Contamination-resistant, rapid emulsion-based isothermal nucleic acid amplification with Mie-scatter inspired light scatter analysis for bacterial identification

An emulsion loop-mediated isothermal amplification (eLAMP) platform was developed to reduce the impact that contamination has on assay performance. Ongoing LAMP reactions within the emulsion droplets cause a decrease in interfacial tension, causing a decrease in droplet size, which results in decreased light scatter intensity due to Mie theory. Light scatter intensity was monitored via spectrophotometers and fiber optic cables placed at 30° and 60°. Light scatter intensities collected at 3 min, 30° were able to statistically differentiate 103 and 106 CFU/µL initial Escherichia coli O157:H7 concentrations compared to NTC (0 CFU/µL), while the intensity at 60° were able to statistically differentiate 106 CFU/µL initial concentrations and NTC. Control experiments were conducted to validate nucleic acid detection versus bacterial adsorption, finding that the light scatter intensities change is due specifically to ongoing LAMP amplification.
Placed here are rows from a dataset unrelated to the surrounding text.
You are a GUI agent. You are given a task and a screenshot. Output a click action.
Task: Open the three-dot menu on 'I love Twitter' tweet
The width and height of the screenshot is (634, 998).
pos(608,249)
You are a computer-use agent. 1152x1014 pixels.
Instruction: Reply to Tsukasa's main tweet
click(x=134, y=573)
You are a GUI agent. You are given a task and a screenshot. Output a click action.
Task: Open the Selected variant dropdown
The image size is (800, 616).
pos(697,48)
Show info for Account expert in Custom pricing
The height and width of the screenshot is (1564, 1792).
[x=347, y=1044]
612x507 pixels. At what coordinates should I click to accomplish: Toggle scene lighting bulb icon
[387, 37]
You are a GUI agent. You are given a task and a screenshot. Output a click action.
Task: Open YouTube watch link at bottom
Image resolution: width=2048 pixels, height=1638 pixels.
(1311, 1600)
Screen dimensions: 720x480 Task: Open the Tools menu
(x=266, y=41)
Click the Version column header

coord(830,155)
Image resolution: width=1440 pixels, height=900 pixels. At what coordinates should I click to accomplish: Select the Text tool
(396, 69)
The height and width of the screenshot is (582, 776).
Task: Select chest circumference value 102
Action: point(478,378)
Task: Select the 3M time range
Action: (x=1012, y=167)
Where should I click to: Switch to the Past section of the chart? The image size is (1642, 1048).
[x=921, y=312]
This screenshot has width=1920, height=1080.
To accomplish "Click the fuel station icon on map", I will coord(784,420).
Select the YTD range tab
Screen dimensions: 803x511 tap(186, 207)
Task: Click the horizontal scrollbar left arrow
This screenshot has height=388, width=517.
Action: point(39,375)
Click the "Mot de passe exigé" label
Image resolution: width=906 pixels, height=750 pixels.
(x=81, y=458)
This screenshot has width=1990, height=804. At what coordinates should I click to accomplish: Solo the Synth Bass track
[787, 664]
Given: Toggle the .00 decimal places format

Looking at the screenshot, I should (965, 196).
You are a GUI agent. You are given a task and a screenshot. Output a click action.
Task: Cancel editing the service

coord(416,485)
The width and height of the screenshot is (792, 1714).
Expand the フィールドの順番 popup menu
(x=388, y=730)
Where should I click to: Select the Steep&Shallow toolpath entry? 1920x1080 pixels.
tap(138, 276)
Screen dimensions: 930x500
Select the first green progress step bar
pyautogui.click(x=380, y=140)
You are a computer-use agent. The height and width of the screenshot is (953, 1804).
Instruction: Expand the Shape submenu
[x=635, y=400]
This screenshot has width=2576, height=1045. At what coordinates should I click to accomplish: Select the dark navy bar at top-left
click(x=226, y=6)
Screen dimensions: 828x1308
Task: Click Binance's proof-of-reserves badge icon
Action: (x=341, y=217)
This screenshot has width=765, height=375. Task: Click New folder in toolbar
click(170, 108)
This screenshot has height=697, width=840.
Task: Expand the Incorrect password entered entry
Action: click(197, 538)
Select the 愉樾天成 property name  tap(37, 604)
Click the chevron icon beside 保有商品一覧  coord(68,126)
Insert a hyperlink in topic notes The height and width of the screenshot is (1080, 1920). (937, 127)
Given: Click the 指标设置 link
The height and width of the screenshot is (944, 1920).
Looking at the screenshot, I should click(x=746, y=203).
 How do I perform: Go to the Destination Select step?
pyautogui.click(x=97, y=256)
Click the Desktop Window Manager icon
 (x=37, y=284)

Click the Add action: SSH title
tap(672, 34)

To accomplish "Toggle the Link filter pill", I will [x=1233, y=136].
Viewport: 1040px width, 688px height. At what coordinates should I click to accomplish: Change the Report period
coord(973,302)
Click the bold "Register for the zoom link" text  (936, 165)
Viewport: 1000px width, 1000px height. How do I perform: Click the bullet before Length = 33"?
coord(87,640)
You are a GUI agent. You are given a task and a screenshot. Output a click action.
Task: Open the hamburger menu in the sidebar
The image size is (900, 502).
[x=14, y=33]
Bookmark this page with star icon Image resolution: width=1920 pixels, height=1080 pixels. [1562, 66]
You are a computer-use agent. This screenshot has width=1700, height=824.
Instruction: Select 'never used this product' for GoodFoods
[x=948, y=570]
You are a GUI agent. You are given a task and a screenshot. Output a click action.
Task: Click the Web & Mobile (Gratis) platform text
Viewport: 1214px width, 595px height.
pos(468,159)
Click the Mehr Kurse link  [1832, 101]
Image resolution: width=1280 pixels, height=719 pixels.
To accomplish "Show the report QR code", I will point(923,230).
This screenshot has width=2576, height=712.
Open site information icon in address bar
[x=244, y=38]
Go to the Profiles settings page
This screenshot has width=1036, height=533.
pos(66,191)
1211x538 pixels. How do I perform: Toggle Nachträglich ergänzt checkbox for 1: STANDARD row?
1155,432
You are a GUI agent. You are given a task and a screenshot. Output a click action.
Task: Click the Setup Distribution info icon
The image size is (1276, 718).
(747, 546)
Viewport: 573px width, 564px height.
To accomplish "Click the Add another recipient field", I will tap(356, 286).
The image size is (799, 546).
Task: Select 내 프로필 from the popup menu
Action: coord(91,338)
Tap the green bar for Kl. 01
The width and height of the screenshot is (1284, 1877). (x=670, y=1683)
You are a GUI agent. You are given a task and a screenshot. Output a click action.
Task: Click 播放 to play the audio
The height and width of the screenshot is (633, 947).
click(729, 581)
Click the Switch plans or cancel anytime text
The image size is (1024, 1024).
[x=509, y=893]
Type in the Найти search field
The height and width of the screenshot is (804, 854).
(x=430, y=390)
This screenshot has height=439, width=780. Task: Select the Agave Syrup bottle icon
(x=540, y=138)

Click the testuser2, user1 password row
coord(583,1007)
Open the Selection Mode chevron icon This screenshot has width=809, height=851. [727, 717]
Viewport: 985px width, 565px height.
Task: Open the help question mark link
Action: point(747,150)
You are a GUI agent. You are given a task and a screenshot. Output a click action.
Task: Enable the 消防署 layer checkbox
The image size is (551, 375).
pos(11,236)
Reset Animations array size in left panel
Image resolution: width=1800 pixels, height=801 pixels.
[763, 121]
After inducing contamination of bulk LAMP reagents, specificity lowered to 0% with conventional LAMP, while the eLAMP platform showed 87.5% specificity. We have demonstrated the use of angle-dependent light scatter intensity as a means of real-time monitoring of an emulsion LAMP platform and fabricated a smartphone-based monitoring system that showed similar trends as spectrophotometer light scatter data, validating the technology for a field deployable platform.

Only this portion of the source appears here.